Reproduce, unchanged, the lines between the one holding "You are a computer-use" and the last line of the records, including both ends, but no pictures.

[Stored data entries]
========

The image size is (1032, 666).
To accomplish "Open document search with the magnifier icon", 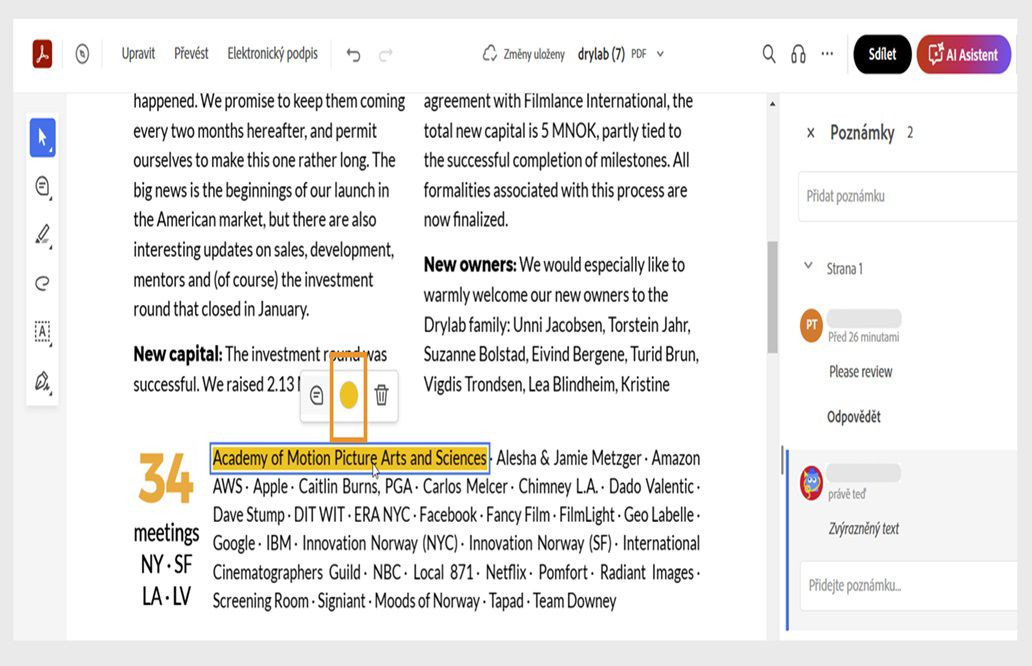I will (768, 54).
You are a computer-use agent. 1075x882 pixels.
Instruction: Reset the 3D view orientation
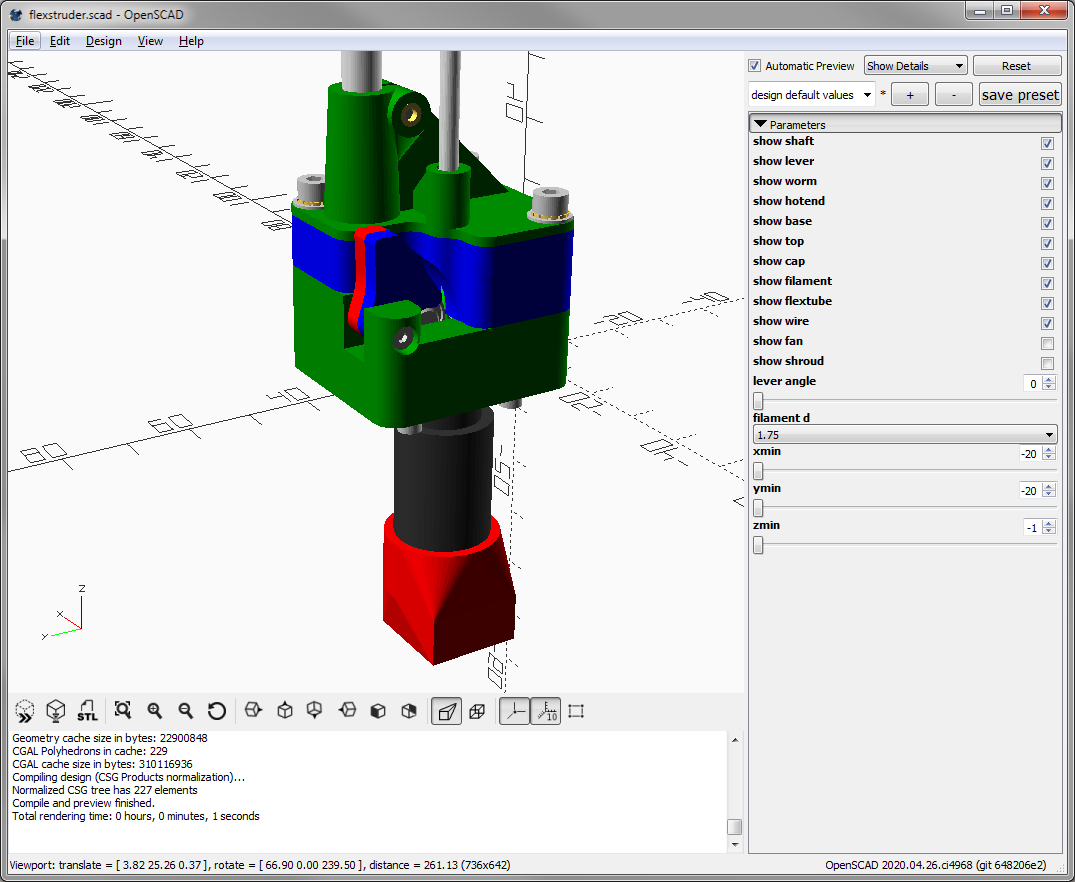(216, 711)
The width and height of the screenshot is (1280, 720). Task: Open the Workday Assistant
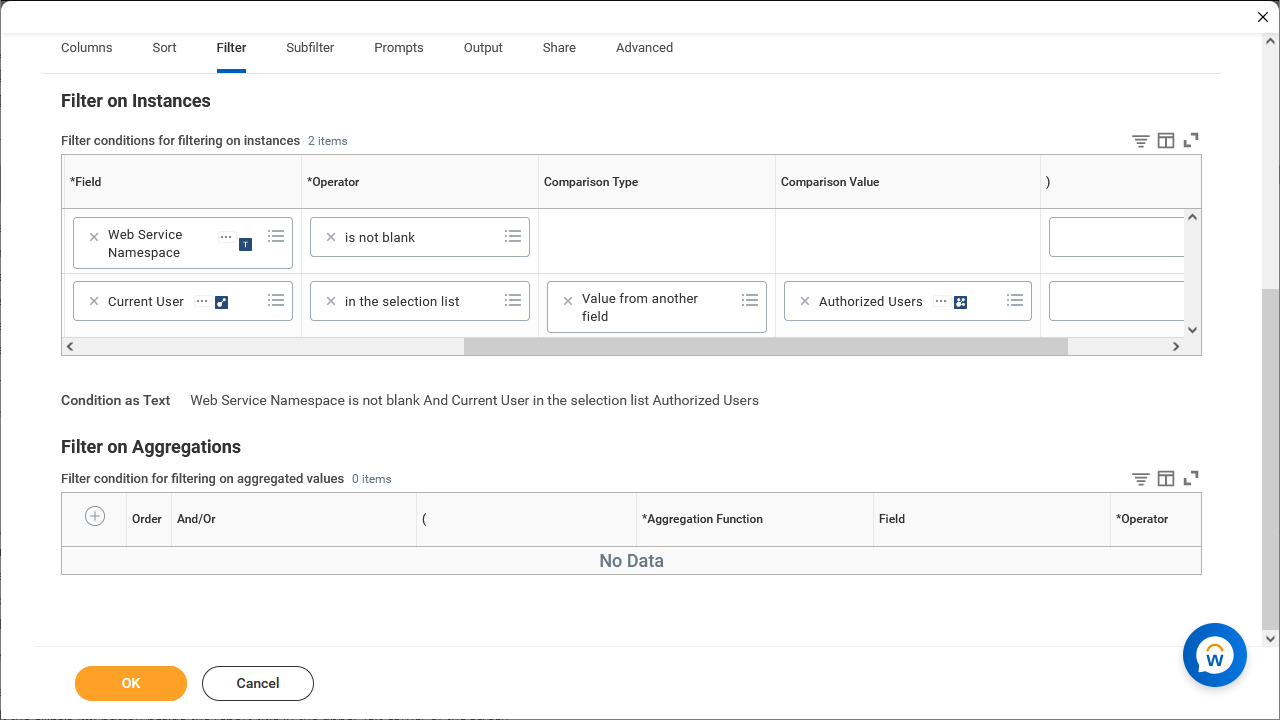point(1214,655)
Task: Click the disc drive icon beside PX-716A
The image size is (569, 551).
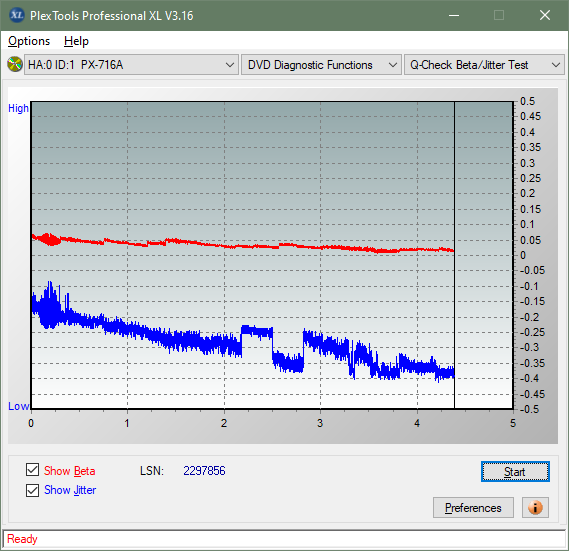Action: 15,65
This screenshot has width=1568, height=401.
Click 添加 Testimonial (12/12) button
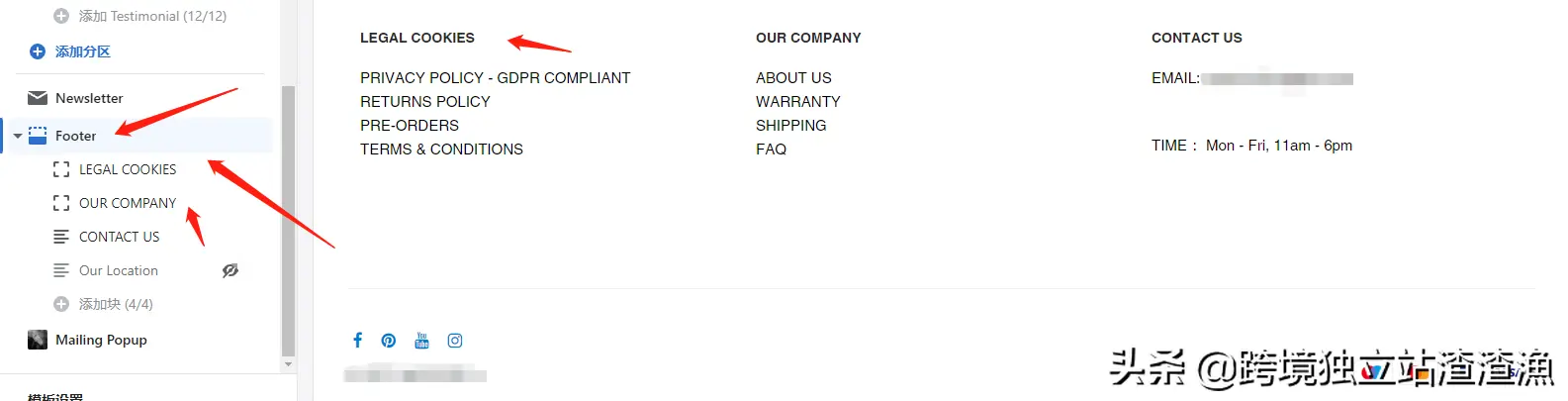151,16
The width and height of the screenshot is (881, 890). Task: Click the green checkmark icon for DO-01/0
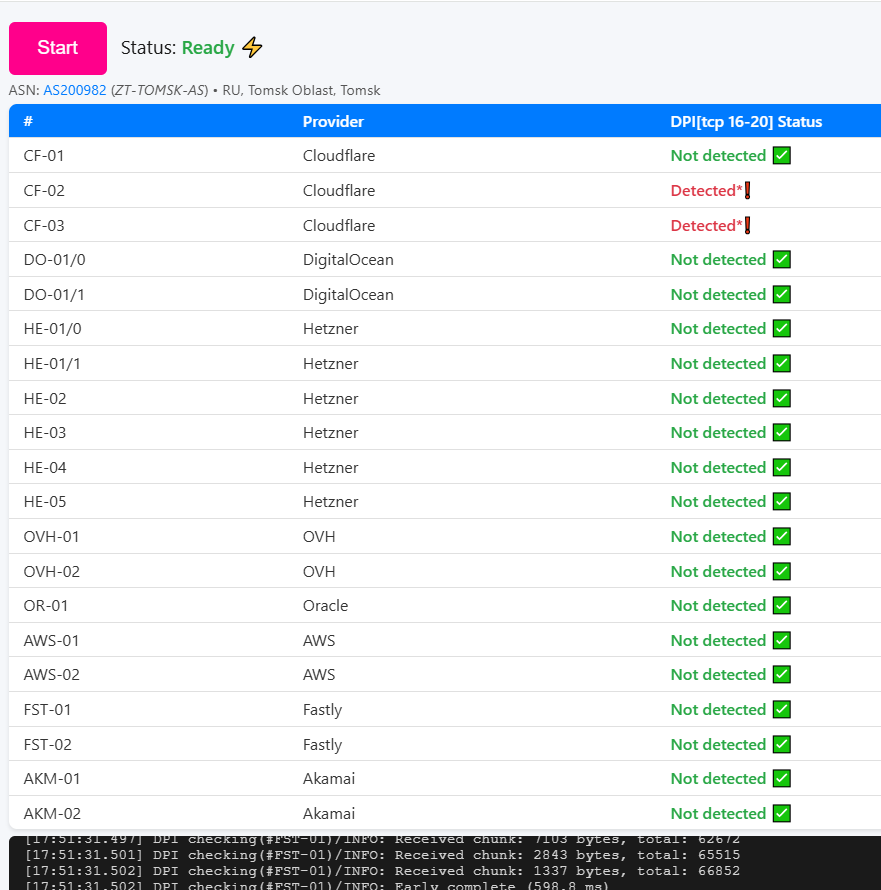tap(782, 260)
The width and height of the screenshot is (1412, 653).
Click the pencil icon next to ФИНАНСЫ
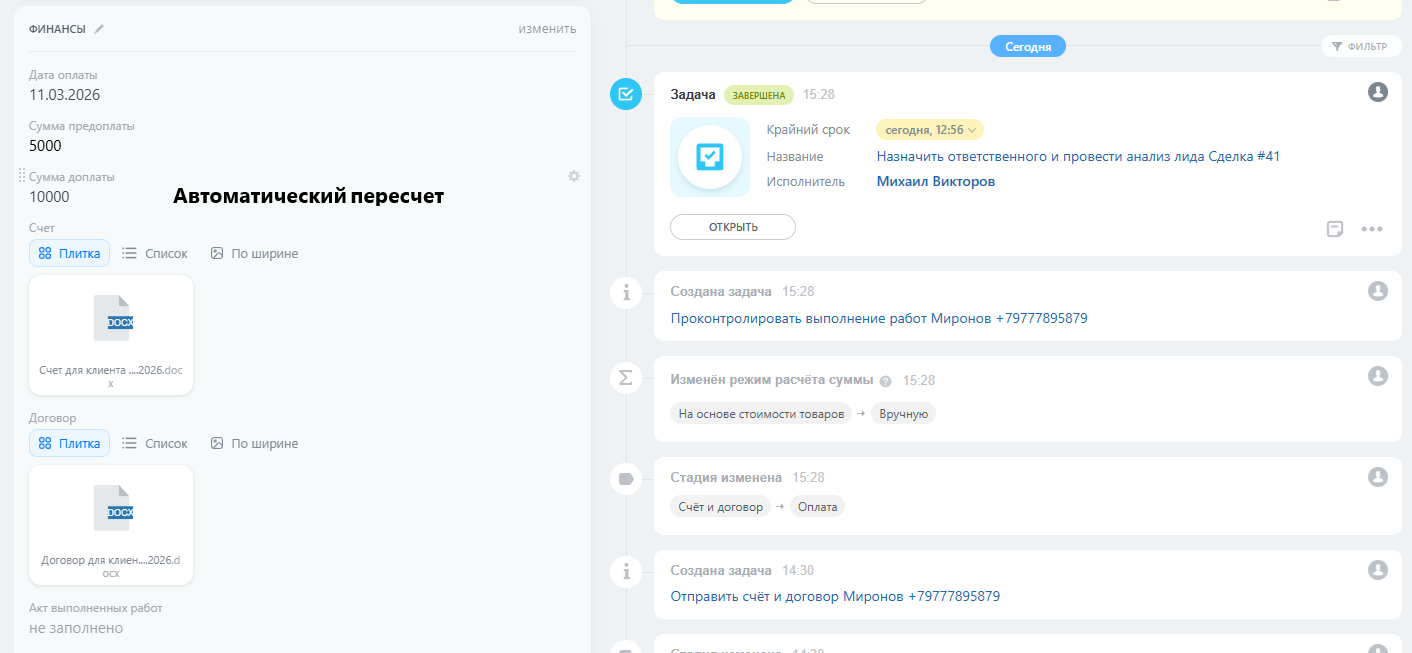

========

-- Solution for this problem --
You are a computer-use agent. 1075x882 pixels.
Instruction: Reset the 3D view orientation
(216, 711)
The width and height of the screenshot is (1280, 720). Task: Open the Workday Assistant
point(1214,655)
Task: Click the disc drive icon beside PX-716A
The image size is (569, 551).
Action: 15,65
This screenshot has width=1568, height=401.
Click 添加 Testimonial (12/12) button
151,16
The width and height of the screenshot is (881, 890). Task: Click the green checkmark icon for DO-01/0
tap(782, 260)
The width and height of the screenshot is (1412, 653).
Click the pencil icon next to ФИНАНСЫ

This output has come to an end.